In the entries below, find the line with "The image size is (576, 862)." and the line with "Given: Open the Google". Return those two lines and all lines between them, exactly.

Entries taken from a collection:
____________

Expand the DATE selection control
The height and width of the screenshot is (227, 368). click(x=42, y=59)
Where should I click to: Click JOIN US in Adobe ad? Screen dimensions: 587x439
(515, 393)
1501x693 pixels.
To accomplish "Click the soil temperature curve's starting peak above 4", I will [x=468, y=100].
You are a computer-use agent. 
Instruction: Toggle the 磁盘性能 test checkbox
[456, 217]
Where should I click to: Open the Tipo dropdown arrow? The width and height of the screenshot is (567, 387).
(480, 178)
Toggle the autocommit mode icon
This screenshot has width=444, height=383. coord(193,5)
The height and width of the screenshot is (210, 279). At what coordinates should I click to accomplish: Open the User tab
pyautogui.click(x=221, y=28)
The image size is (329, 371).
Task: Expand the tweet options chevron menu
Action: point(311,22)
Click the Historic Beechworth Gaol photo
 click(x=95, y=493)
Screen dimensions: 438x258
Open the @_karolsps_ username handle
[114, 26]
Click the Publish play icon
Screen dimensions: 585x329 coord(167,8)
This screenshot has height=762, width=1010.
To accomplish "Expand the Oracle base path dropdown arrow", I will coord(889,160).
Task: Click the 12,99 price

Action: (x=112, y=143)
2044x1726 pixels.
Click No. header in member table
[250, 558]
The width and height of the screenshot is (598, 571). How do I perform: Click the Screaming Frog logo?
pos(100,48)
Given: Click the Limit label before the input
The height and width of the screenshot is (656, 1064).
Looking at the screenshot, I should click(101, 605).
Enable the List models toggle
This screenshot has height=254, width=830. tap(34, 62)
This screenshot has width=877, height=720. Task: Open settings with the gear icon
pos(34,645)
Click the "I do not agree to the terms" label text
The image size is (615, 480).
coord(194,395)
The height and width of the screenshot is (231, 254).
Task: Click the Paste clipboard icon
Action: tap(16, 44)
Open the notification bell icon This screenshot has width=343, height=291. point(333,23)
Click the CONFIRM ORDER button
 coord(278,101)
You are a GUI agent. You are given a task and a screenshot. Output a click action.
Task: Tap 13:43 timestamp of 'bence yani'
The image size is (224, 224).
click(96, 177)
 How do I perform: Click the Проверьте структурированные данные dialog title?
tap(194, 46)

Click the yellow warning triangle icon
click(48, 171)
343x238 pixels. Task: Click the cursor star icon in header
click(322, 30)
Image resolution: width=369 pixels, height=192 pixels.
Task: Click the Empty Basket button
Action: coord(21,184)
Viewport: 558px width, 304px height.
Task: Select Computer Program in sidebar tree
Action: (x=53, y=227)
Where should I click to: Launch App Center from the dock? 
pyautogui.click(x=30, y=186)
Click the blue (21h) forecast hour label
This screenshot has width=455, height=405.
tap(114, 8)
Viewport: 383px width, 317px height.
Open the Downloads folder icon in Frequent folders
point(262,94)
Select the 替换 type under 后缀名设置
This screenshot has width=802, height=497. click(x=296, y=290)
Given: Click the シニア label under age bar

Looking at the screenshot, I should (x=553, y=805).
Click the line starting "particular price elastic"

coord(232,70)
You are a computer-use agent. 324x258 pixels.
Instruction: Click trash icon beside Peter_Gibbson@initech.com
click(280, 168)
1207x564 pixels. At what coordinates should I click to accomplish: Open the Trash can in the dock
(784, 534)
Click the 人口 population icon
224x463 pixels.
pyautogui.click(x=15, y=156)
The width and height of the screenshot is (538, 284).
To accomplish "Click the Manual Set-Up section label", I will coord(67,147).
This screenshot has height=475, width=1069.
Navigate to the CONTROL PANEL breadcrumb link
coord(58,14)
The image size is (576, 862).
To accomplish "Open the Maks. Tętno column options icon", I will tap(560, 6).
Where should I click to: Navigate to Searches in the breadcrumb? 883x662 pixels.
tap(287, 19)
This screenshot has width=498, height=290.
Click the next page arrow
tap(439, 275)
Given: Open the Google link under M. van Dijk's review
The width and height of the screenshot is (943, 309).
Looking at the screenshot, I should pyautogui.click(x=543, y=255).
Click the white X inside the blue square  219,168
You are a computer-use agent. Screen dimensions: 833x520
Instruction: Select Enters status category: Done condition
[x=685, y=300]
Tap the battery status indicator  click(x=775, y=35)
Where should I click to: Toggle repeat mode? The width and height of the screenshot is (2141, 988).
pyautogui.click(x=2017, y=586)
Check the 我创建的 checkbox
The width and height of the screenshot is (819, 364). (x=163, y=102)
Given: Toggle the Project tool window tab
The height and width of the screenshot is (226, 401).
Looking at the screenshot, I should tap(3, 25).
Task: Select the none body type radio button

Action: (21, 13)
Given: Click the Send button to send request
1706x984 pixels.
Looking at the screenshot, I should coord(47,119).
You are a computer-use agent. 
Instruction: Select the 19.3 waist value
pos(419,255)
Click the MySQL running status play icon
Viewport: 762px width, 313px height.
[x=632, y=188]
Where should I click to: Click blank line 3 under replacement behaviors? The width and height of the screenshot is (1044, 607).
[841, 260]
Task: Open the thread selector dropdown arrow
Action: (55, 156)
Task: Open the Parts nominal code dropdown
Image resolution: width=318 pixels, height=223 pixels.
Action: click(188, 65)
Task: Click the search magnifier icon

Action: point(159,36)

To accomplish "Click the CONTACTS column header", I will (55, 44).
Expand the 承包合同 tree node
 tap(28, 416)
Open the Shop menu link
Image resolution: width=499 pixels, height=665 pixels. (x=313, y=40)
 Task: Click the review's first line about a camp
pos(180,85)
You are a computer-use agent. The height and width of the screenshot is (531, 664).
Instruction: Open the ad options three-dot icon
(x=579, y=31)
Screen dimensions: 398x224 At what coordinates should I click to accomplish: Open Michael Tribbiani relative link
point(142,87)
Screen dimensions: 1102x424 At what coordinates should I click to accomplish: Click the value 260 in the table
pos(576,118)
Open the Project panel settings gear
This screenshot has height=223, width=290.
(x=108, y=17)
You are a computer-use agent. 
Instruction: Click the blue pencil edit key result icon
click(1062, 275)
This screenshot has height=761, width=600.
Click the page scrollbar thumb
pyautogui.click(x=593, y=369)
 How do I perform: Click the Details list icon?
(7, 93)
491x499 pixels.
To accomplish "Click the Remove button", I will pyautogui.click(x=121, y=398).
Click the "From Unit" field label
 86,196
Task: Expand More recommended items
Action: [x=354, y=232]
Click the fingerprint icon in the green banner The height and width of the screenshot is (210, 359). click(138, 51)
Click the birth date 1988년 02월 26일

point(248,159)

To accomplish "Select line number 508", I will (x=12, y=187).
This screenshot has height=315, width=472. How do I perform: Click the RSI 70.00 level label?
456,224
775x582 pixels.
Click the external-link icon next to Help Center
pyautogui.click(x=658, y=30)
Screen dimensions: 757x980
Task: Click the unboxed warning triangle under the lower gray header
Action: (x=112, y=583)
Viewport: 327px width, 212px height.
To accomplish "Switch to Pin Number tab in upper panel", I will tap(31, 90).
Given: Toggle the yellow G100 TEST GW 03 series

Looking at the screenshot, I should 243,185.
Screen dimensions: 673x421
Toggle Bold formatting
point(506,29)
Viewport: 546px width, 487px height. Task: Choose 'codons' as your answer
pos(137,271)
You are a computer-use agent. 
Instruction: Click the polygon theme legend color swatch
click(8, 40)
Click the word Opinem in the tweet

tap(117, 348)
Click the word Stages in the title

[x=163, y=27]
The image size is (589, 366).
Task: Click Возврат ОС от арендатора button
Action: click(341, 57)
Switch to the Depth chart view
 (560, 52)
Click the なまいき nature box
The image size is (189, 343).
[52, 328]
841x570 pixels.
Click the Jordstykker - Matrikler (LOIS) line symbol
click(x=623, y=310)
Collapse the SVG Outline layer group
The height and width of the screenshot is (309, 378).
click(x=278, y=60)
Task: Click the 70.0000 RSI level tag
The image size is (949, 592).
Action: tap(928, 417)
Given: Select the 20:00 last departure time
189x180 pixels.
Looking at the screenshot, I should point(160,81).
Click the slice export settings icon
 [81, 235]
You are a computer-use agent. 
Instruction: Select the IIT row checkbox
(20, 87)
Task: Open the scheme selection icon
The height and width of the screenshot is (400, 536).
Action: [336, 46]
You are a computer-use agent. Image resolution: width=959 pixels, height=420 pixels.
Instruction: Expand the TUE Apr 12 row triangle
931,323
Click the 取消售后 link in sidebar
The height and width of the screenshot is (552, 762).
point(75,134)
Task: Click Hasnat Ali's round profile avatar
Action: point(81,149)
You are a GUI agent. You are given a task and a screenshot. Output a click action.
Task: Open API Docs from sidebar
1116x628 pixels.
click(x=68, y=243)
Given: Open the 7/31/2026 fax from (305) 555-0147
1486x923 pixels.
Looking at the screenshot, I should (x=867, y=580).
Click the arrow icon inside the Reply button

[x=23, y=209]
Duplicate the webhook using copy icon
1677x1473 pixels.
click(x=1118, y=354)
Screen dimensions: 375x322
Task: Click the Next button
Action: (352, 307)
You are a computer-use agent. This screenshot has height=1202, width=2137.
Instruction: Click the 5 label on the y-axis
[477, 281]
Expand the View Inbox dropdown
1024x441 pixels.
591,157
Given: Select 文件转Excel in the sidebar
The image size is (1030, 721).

____________

▶ _REPLY_
The image size is (576, 862).
To accomplish "Open the Maks. Tętno column options icon", I will tap(560, 6).
Where should I click to: Navigate to Searches in the breadcrumb? 883x662 pixels.
tap(287, 19)
This screenshot has width=498, height=290.
Click the next page arrow
tap(439, 275)
Given: Open the Google link under M. van Dijk's review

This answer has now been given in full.